Sometimes his body was stiff. Dr. Bernstein checked on him twice a day, not saying
much, only asking if he was still nursing. More or less, he was still nursing.
On the morning of the eighteenth day, she unwrapped him and saw that his belly
was hugely distended. She saw, moreover, that it had been hugely distended, but that she
hadn't recognized it as hugely distended--she had only recognized it as Alexander. Alarm
and guilt surged in her, burning upward from her feet, enveloping her head, her brain, her
mind in a fever of knowledge. Her first thought was not to call Dr. Bernstein at all, but to
hide this development from him and, for some reason, call Mrs. Kimura. Even as she
thought this, Alexander started to make a noise, high-pitched and distressed, and to arch
his back. It seemed to her that he was crying for help, so she picked him up and went to
the door of the room and opened it. Naoko was in the hallway. She looked at her, and
without Margaret's saying a thing, the girl ran out the front door. Margaret closed her
door and carried Alexander over to the bed. She sat down and readied herself to nurse,
but in that short moment, the moment between her sitting down and her putting him to
the breast, he lost even that ability--Margaret felt it. It was a feeling of something
dissolving. She looked at his face. She saw that he had but one thing left, which was that
he could look back at her. She stroked the top of his head, moving the thin hairs this way
and that, feeling the smoothness of his golden skin. She held him closer, as gently as she
could. And then, in the way that you can feel with your baby but not see or sense with
anyone else larger or more distantly related, she felt the life force go out of him entirely.
1909
1911
THE LEARS MOVED AWAY--off to Hawaii and then Anchorage ("A sad day
for me," wrote Mrs. Lear, "but have you ever tasted moose? It is actually quite good
salted and dried"). The big house was taken by an older couple, Captain Pritchard and
Mrs. Pritchard, no children. Mrs. Pritchard was seventeen years older than Margaret, but
she seemed to think they were two of a kind. Though she was an agreeable, mild person,
she was afflicted with headaches and almost never emerged from her vast domicile.

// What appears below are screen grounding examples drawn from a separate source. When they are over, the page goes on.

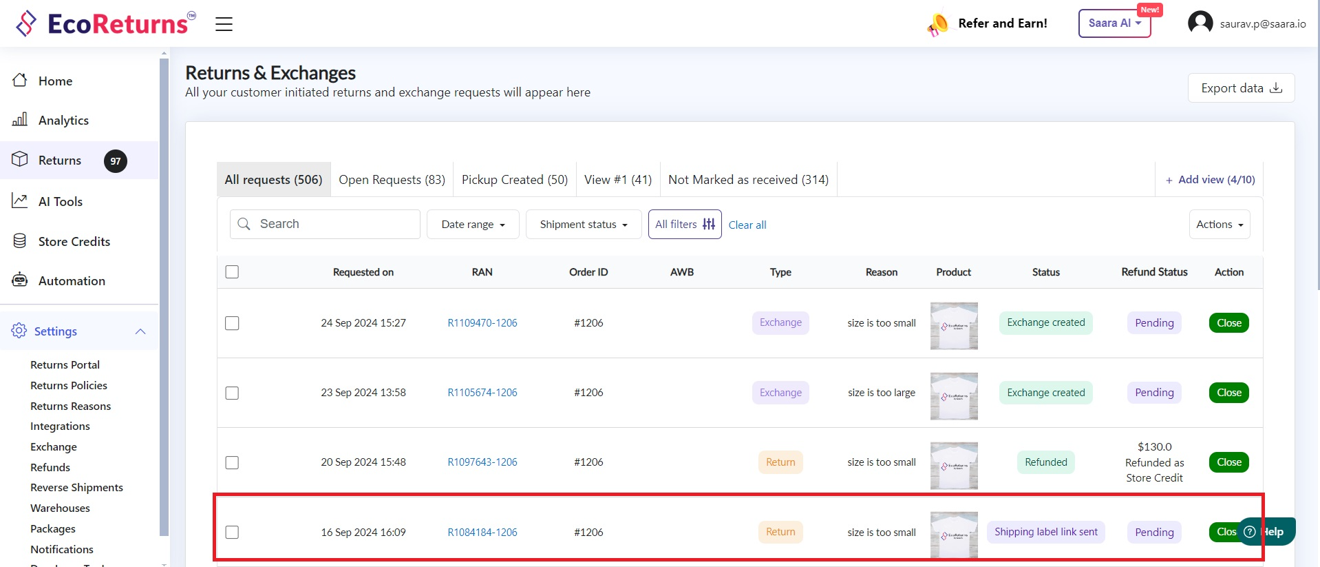This screenshot has height=567, width=1320.
Task: Tick the select-all checkbox in table header
Action: [x=232, y=272]
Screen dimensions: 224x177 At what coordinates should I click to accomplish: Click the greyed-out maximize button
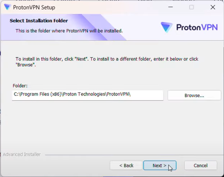191,7
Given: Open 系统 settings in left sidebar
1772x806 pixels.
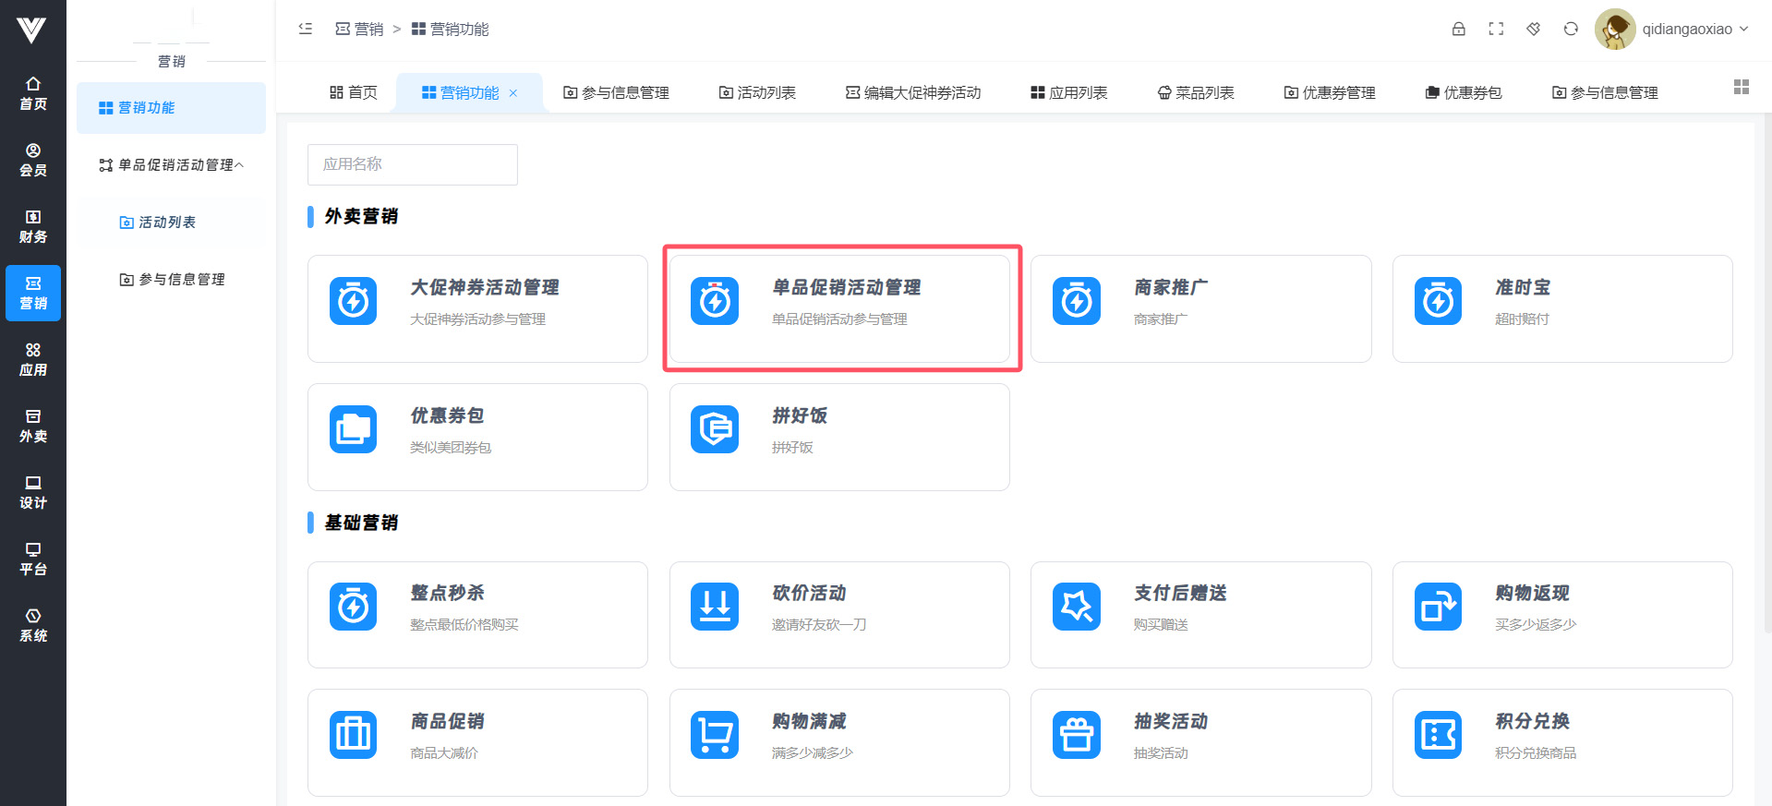Looking at the screenshot, I should [x=33, y=625].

Margaret had her confidantes now, and everyone on the island was friendly, but she knew
she had become the strange sort of lady that she remembered noticing as a child, the sort
of lady who was always neat and kind, whose house was quiet because there were no
children, who hosted the knitting circle and kept small treats around in case some child
might be in need of a licorice whip or a shortbread cookie.
Then, in the summer of 1911, she got a letter from Dora, who was living in
Europe. Dora's departure from St. Louis had been scandalous, but not unwelcome.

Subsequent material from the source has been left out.